**Task:** Without skipping anything, print all of the data exactly.

_ _ _ _

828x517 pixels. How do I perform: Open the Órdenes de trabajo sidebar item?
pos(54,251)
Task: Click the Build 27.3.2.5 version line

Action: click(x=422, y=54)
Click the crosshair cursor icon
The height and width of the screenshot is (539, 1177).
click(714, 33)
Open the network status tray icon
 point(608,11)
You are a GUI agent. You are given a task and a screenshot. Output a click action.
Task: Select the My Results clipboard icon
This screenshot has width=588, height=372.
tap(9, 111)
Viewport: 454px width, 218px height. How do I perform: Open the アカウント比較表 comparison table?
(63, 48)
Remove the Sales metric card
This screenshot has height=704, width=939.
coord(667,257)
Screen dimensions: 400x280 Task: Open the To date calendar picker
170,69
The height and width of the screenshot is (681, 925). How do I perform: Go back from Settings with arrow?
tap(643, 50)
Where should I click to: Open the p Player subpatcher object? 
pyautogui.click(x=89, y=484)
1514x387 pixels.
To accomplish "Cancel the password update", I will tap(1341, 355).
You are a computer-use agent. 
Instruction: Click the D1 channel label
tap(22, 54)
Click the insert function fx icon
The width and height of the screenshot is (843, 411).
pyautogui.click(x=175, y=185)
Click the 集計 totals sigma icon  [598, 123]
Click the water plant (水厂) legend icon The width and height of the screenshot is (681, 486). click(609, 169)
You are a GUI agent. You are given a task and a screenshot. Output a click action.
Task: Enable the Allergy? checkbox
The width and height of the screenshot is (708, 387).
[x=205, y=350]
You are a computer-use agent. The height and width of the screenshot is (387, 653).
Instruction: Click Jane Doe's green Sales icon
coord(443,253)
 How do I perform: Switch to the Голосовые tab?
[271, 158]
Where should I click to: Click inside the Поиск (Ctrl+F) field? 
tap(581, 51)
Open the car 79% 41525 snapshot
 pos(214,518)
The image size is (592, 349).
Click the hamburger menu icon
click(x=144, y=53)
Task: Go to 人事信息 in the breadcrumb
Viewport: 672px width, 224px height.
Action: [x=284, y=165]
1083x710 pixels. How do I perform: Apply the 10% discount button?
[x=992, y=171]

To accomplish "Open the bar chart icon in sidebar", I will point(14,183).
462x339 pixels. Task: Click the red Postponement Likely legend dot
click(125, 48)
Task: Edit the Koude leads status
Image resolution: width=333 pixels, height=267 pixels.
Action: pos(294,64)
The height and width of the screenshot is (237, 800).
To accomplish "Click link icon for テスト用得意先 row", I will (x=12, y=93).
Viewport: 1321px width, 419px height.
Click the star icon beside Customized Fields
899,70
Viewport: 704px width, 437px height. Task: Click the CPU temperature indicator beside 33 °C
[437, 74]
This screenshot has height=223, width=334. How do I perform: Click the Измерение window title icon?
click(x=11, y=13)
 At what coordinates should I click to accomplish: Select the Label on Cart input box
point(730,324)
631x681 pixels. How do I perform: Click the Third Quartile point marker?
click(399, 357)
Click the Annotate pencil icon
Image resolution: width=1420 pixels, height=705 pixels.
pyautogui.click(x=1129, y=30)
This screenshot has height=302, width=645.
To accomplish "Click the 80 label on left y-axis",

_ _ _ _

**Response box:**
828x517 pixels. How do I perform: Open the Órdenes de trabajo sidebar item?
pos(54,251)
Task: Click the Build 27.3.2.5 version line

Action: click(x=422, y=54)
Click the crosshair cursor icon
The height and width of the screenshot is (539, 1177).
click(714, 33)
Open the network status tray icon
 point(608,11)
You are a GUI agent. You are given a task and a screenshot. Output a click action.
Task: Select the My Results clipboard icon
This screenshot has width=588, height=372.
tap(9, 111)
Viewport: 454px width, 218px height. How do I perform: Open the アカウント比較表 comparison table?
(63, 48)
Remove the Sales metric card
This screenshot has height=704, width=939.
coord(667,257)
Screen dimensions: 400x280 Task: Open the To date calendar picker
170,69
The height and width of the screenshot is (681, 925). How do I perform: Go back from Settings with arrow?
tap(643, 50)
Where should I click to: Open the p Player subpatcher object? 
pyautogui.click(x=89, y=484)
1514x387 pixels.
To accomplish "Cancel the password update", I will tap(1341, 355).
You are a computer-use agent. 
Instruction: Click the D1 channel label
tap(22, 54)
Click the insert function fx icon
The width and height of the screenshot is (843, 411).
pyautogui.click(x=175, y=185)
Click the 集計 totals sigma icon  [598, 123]
Click the water plant (水厂) legend icon The width and height of the screenshot is (681, 486). click(609, 169)
You are a GUI agent. You are given a task and a screenshot. Output a click action.
Task: Enable the Allergy? checkbox
The width and height of the screenshot is (708, 387).
[x=205, y=350]
You are a computer-use agent. The height and width of the screenshot is (387, 653).
Instruction: Click Jane Doe's green Sales icon
coord(443,253)
 How do I perform: Switch to the Голосовые tab?
[271, 158]
Where should I click to: Click inside the Поиск (Ctrl+F) field? 
tap(581, 51)
Open the car 79% 41525 snapshot
 pos(214,518)
The image size is (592, 349).
Click the hamburger menu icon
click(x=144, y=53)
Task: Go to 人事信息 in the breadcrumb
Viewport: 672px width, 224px height.
Action: [x=284, y=165]
1083x710 pixels. How do I perform: Apply the 10% discount button?
[x=992, y=171]

To accomplish "Open the bar chart icon in sidebar", I will point(14,183).
462x339 pixels. Task: Click the red Postponement Likely legend dot
click(125, 48)
Task: Edit the Koude leads status
Image resolution: width=333 pixels, height=267 pixels.
Action: pos(294,64)
The height and width of the screenshot is (237, 800).
To accomplish "Click link icon for テスト用得意先 row", I will (x=12, y=93).
Viewport: 1321px width, 419px height.
Click the star icon beside Customized Fields
899,70
Viewport: 704px width, 437px height. Task: Click the CPU temperature indicator beside 33 °C
[437, 74]
This screenshot has height=223, width=334. How do I perform: Click the Измерение window title icon?
click(x=11, y=13)
 At what coordinates should I click to accomplish: Select the Label on Cart input box
point(730,324)
631x681 pixels. How do I perform: Click the Third Quartile point marker?
click(399, 357)
Click the Annotate pencil icon
Image resolution: width=1420 pixels, height=705 pixels.
pyautogui.click(x=1129, y=30)
This screenshot has height=302, width=645.
To accomplish "Click the 80 label on left y-axis",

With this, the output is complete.